◆ DESCRIPTION OF THE TASK
I need every line of the material below that includes the string "Enable".

╭─ SOURCE DATA

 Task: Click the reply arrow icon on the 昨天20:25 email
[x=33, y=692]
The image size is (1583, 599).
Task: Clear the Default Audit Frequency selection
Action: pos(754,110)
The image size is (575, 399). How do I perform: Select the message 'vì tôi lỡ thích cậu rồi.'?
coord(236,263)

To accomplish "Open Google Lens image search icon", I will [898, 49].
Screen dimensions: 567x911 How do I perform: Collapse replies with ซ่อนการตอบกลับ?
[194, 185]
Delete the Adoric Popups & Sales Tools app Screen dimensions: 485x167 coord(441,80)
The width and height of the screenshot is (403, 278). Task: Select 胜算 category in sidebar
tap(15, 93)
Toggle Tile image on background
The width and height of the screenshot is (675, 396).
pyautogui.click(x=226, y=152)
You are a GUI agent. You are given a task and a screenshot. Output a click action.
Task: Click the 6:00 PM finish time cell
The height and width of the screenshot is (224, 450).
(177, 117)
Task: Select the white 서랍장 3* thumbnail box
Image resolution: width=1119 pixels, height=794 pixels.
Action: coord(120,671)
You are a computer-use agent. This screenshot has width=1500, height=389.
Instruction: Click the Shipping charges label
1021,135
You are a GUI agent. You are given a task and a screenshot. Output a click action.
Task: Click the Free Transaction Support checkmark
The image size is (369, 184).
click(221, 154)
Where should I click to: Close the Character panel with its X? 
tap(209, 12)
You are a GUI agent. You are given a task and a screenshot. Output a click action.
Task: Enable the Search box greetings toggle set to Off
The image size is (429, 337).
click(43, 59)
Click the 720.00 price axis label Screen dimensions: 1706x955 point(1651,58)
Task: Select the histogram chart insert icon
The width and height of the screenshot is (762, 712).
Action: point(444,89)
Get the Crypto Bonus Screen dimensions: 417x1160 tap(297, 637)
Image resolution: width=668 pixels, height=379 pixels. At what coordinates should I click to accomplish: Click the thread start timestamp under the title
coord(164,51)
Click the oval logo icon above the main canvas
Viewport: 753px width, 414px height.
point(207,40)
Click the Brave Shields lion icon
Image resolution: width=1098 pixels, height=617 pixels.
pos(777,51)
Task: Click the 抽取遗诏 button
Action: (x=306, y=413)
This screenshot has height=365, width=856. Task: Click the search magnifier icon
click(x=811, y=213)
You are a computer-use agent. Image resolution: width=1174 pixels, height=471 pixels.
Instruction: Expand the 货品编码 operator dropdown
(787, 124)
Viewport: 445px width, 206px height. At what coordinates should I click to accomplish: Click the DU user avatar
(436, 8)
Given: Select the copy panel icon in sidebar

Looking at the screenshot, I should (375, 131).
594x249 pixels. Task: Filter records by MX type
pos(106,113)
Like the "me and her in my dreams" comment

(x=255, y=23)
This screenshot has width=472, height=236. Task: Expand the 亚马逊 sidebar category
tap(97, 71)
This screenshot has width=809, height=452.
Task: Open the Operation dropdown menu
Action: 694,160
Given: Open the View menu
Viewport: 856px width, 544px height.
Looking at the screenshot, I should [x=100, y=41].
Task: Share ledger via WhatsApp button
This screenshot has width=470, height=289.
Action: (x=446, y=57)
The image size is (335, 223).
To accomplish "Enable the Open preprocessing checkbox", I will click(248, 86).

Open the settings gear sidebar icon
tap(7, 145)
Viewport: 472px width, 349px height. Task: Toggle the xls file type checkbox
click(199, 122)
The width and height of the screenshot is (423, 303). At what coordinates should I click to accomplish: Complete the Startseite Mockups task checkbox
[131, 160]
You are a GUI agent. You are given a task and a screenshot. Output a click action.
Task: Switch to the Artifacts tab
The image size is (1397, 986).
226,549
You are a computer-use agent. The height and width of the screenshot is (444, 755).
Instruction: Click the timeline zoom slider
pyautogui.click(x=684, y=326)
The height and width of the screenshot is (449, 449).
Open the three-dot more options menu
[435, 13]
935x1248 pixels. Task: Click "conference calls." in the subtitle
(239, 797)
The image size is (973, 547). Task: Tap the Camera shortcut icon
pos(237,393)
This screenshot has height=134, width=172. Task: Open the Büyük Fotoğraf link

╰─

◆ SOLUTION
Task: Enable the Search box greetings toggle set to Off
To accomplish "Enable the Open preprocessing checkbox", I will click(248, 86).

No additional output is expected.